Schoenberg Pelleas und Melisande
The West German Radio Symphony Orchestra has an impressive tradition in 20th century modernism and Jukka-Pekka Saraste is a conductor of distinctive musicality, but this release is a disappointment. Completed in 1903, Schoenberg’s programmatic tone poem Pelleas und Melisande is scored for vast orchestra and unfolds its 40-minute length in an idiom of advanced, post-Wagnerian chromaticism, complete with densely woven leitmotifs. Some of its more delicately scored passages sound ravishing in the spacious acoustic of the Philharmonie, Cologne, but the contrapuntal details of the score’s many climaxes are all too often lost in a mess of resonance.
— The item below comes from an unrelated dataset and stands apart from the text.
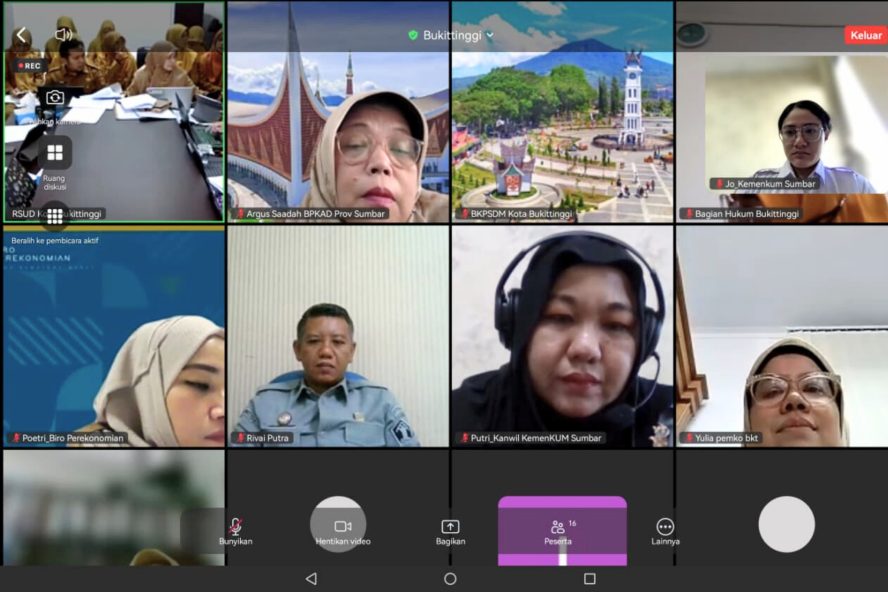Expand the Bukittinggi meeting info dropdown

[451, 35]
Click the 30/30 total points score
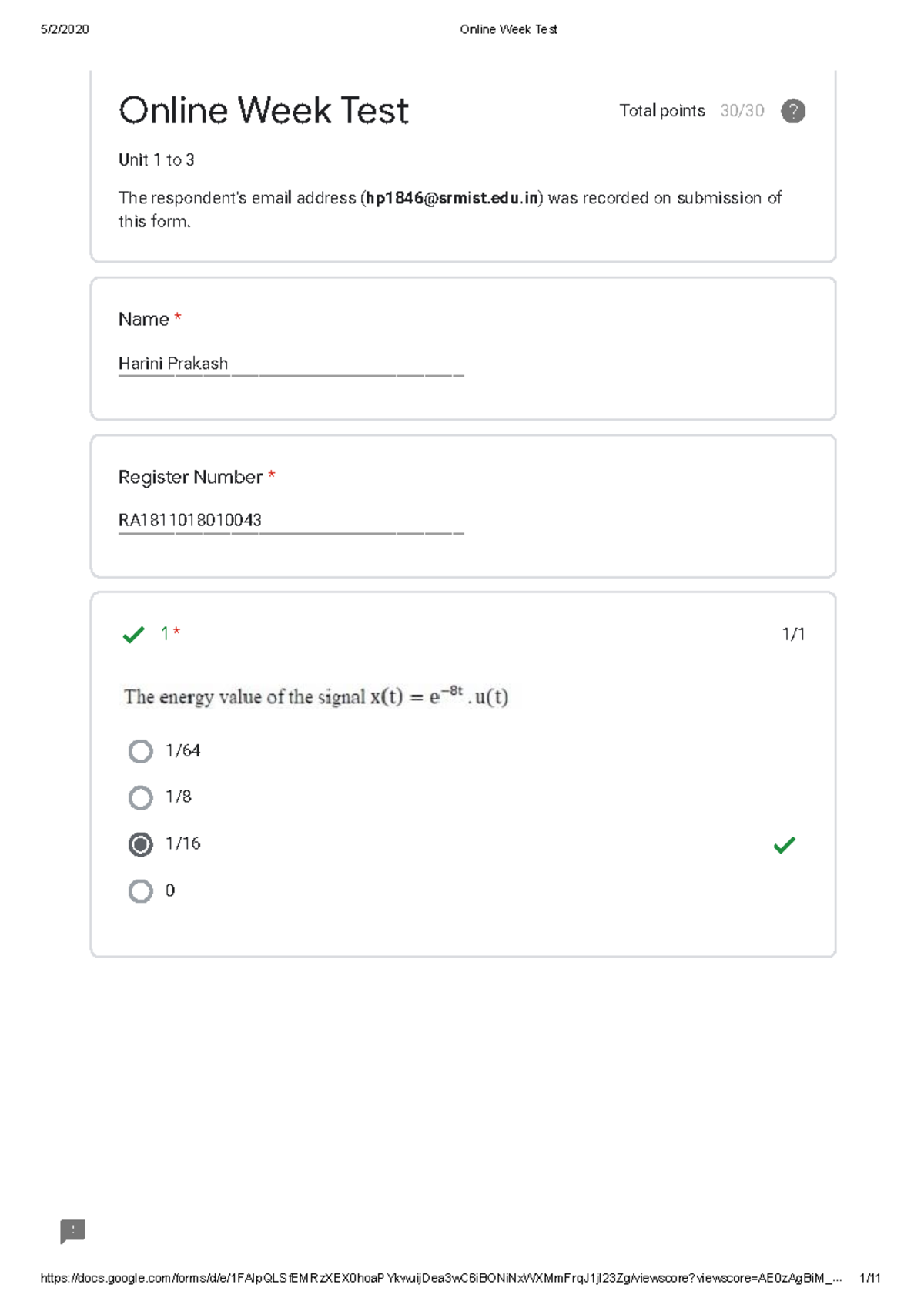 pyautogui.click(x=742, y=111)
Saraste’s relatively leisurely tempos may be intended to offset this problem, but in loving the score’s hyper-Romantic ebb and flow, he marginally fails to hold its episodic form together.
With Erwartung – Schoenberg’s astonishing expressionist monodrama of 1909 – the problem is the reverse. Where such interpreters as Pierre Boulez and Simon Rattle take almost half an hour over it, one is startled to see that Saraste’s account is timed at just 23:38 minutes. Sure enough, he goes for the hysteria from the start: an approach that suits the accurate, if edgy voice of Jeanne-Michèle Charbonnet, but which means detail after detail of Schoenberg’s iridescently innovatory scoring is jumbled – at least until the climactic final pages, which are finely handled.
Robert Craft’s account of Pelleas und Melisande with the Philharmonia in a finely balanced Abbey Road recording on Naxos is less indulgent but more strongly shaped overall. His coupling of Erwartung features the experienced Anja Silja and is spacious enough to encompass the score’s hallucinatory beauty as well as its horror.